WHY ALL WOMEN SHOULD BE CELEBRATING THIS EXTRAORDINARY MOMENT IN AMERICAN HISTORY TODAY
168 years ago in 1848, a brave group of women gathered together in Seneca Falls, New York to form the first movement of women fighting for equal rights. For thousands of years before, women had been treated as second class citizens, denied the freedoms that men had, unable to have a voice in how they were governed, to own property, and to live dignified, empowered lives.
Now, the women in America rose up to demand their rights.
They took to the streets and marched. They refused to have their voices silenced.
Their daughters and granddaughters continued the battle into the 20th century.They were humiliated, bullied, insulted, beaten and jailed--just for insisting that they be treated equally, just for asking that they be afforded the same rights as men.
Finally, in 1917, the first women were given the right to vote, and began the long, slow, and difficult journey towards equality, still opposed-even today- by so many men who could not conceive of or stomach a female in power, or making as much money as they did, or achieving what they had, or greater.

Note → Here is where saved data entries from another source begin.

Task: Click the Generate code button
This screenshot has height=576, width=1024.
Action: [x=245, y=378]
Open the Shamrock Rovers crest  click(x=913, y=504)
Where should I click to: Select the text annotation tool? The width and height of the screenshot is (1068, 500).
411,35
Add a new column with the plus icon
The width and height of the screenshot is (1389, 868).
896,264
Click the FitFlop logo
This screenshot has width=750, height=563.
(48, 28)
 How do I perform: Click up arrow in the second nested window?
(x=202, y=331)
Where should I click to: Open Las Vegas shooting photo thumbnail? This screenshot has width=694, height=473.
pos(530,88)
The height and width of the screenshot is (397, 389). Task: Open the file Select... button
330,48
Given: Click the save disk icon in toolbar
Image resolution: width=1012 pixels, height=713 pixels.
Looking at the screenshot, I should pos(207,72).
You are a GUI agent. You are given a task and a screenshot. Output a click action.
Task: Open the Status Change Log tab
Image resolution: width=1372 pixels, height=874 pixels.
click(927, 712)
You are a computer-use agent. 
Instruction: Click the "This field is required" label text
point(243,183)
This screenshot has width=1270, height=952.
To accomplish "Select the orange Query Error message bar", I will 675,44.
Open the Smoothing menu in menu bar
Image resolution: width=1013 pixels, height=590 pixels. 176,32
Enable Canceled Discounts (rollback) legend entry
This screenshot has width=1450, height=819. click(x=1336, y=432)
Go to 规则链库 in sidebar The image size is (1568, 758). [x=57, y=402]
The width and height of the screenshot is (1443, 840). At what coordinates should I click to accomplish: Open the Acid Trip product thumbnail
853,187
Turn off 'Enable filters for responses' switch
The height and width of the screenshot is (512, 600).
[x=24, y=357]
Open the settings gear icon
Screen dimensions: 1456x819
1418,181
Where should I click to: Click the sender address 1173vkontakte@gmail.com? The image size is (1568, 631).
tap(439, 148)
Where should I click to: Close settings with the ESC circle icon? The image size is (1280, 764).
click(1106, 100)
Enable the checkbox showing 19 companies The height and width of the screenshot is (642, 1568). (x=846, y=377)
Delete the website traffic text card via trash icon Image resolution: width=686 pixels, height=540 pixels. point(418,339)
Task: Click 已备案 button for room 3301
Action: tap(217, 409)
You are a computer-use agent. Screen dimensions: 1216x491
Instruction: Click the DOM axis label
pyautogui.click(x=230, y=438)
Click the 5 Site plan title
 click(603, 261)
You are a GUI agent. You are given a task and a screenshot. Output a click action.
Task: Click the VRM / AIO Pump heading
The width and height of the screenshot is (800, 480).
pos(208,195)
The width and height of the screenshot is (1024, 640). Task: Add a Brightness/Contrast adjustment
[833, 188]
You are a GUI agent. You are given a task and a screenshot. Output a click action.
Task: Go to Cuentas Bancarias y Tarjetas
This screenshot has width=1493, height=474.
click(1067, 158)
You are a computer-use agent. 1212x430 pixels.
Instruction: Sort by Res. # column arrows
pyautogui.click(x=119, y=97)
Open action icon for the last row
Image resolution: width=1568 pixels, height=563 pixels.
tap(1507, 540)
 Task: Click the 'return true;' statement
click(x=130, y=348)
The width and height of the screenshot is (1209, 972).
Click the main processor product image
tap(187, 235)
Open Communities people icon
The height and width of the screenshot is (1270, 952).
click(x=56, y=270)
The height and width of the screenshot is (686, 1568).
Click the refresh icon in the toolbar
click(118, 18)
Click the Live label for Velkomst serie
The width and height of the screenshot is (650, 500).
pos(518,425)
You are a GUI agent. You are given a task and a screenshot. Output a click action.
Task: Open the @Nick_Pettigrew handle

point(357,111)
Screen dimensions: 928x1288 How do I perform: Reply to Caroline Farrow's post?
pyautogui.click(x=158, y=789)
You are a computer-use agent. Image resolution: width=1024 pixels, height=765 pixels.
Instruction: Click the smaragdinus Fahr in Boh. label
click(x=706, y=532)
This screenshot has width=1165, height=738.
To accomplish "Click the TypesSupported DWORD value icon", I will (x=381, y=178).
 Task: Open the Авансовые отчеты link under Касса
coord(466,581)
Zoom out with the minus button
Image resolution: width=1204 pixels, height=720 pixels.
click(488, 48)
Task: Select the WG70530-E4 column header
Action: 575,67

Tonight, the blood, sweat, tears and sacrifice of those unnamed women who first marched for our freedom comes to new fruition, almost a century after we were given the right to vote, as the first woman in history, Hillary Clinton, is nominated to be a party's nominee for President of the United States.
Whatever your politics, I hope you are proud of our country, of women and men everywhere who have fought for equality, and how far we have come in the past few hundreds years.
Now your daughters and granddaughters can dream another dream--that they, too, could grow up to be President. Now girls all over the world who are still enslaved with no rights can look to America and see a female face of love, compassion and leadership.
I pray for the sake of our future and the dignity of our democracy that Hillary Clinton becomes our next president, and the first female president. However, even if that was not my choice, my eyes would still be overflowing with the same tears.
I have fought my whole life for my own equality and the rights of women, and I thank God that I am alive to see this historic moment in the history of the human race and of this great country.